九州大学カーボンニュートラル・エネルギー国際研究所(I²CNER)水素製造研究部門主任研究者及び最先端有機光エレクトロニクスセンター長の安達千波矢教授が、独立行政法人科学技術振興機構(JST)の戦略的創造研究推進事業(ERATO型研究)において、新規研究領域「分子エキシトン工学」が決定し研究総括に選ばれました。
■ 概 要
独立行政法人科学技術振興機構(JST)の戦略的創造研究推進事業(ERATO型研究)において、新規研究領域「分子エキシトン工学」が決定し、最先端有機光エレクトロニクス研究センター(OPERA)センター長/カーボンニュートラル・エネルギー国際研究所水素製造部門主任研究者の安達千波矢 主幹教授が研究総括に選ばれました。
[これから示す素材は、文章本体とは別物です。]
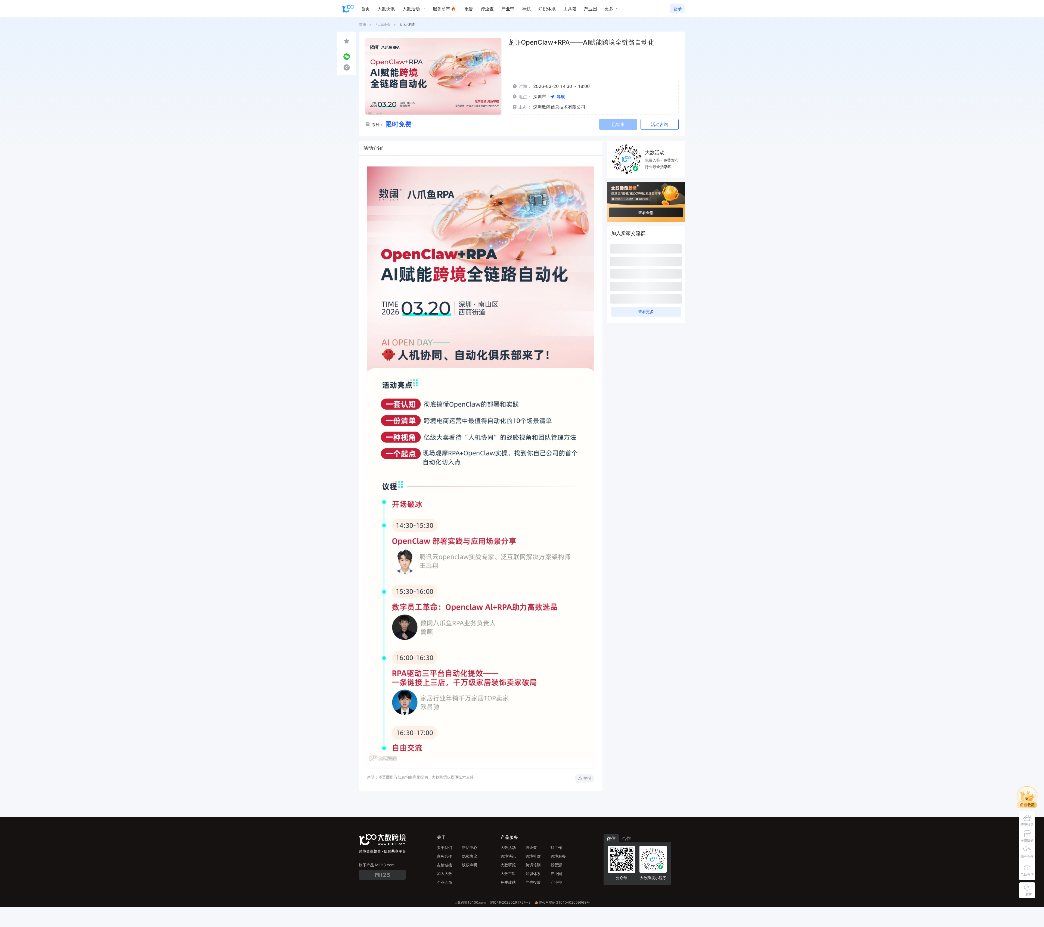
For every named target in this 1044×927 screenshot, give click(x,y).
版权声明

今後、有機EL(Electroluminescence)を基点に、次世代の有機光デバイスの開発を目指して、必要な機能発現を目指した新しい分子設計の開拓を進めます。さらに、新しい概念を拡張しながら学理を確立し、高性能光デバイスを開拓していきます。
■ 内 容
この度、独立行政法人科学技術振興機構(JST)の戦略的創造研究推進事業(ERATO型研究)において、新規研究領域「分子エキシトン工学」が決定し、最先端有機光エレクトロニクス研究センター(OPERA)センター長/カーボンニュートラル・エネルギー国際研究所水素製造部門主任研究者の安達千波矢主幹教授が研究総括に選ばれました。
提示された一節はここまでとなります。